Haring odiaba sus imágenes
Quiero que mi entorno esté invadido por imágenes que son superiores a mí y hablan mejor que yo pero me pertenecen». Haring invade el mundo de imágenes que se escapan de las galerías de prestigio para ocupar con orgullo sitios vanales. Se abre en Nueva York una tienda de Gadgets Haring, los museos venden pegatinas Haring, tiendas italianas son decoradas íntegramente por Haring, el cuerpo del novio de Haring se pinta públicamente con motivos Haring y, durante el 84 y 85, todos llevaban una chapa de Haring en el bolsillo. Yo tuve también calcomanías y chapas, un perro que ladraba sobre rojo y, en blanco, un niño llorando boca arriba «no sé quién es ese niño, pero se parece a mí, soy muy infantil y estoy siempre asustado como un gato panzarriba, desarmado». En una madrugada neoyorkina de diciembre del 85 encontré a un joven con camiseta rota y cazadora de cuero que rebuscaba en los cubos de basura de Aston Place.
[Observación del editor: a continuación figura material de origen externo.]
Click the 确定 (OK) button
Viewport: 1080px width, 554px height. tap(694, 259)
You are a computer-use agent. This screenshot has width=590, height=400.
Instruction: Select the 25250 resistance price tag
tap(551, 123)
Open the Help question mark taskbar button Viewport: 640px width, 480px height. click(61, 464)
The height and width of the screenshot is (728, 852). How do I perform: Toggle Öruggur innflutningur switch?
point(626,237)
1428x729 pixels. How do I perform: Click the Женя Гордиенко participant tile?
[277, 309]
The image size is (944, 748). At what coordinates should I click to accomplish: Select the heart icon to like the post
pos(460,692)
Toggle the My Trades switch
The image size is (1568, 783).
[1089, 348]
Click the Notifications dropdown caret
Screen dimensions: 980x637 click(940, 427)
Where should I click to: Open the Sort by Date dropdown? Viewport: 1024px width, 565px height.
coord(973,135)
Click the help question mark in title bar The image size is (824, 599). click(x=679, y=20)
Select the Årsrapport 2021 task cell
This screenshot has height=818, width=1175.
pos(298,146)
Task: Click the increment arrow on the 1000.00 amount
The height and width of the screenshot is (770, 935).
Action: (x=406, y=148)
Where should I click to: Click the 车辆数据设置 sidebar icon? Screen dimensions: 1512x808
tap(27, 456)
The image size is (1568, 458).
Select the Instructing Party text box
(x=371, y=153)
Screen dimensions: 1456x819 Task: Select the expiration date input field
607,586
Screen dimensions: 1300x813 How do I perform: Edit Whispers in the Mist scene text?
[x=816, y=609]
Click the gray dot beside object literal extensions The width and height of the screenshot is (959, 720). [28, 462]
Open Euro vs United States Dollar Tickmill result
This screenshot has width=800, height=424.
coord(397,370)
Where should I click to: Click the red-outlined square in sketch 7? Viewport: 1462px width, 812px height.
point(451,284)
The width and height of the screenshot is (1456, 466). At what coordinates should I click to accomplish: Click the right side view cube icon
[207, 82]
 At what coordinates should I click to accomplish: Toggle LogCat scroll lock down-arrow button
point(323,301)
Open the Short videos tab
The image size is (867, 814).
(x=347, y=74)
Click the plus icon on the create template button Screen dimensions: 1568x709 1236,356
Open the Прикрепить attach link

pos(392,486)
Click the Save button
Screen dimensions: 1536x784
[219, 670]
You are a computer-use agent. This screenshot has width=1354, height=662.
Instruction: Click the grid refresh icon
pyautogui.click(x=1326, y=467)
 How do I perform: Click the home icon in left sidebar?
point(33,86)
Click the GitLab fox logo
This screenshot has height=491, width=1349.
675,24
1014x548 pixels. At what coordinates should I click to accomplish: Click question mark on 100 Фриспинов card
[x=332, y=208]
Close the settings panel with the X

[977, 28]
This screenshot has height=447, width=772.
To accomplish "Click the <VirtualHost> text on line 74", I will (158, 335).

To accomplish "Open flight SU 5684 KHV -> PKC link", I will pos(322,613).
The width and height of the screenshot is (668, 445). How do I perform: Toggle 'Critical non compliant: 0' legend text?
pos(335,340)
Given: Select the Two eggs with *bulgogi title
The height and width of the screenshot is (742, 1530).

Era Haring, con desgana se paró a saludarnos (ya dije que fui yo la única interesada en esa relación) y quedamos en vemos más tranquilos por la mañana. Haring, continuó rebuscando en la basura, en dos años su imagen se había separado de la más aséptica de Sharf y estaba más cerca de Basquiat, (a los dos les unió la muerte prematura, futura 2.000 o los grafiteros desesperados y urbanitas de Sidney Jains.
Haring nació en el 58 en un pueblo de Pensylvania, de una familia acomodada que le mandó con una buena paga, a estudiar Arte a Nueva York; él nunca fue un niño de barrio y metro, pero el triunfo y la fama le permitieron elegir la imagen que quería. Fue pintoresco verle al día siguiente en la Galería de Tony Shafrazzi mientras firmaba libros y preparaba la próxima exposición. Aquel chico, rico y famoso, estaba lejos del otro, aquél que venía de la bienal de Sao Paulo y discutía con Sharf la posibilidad de comprarse a medias una exuberante isla brasileña.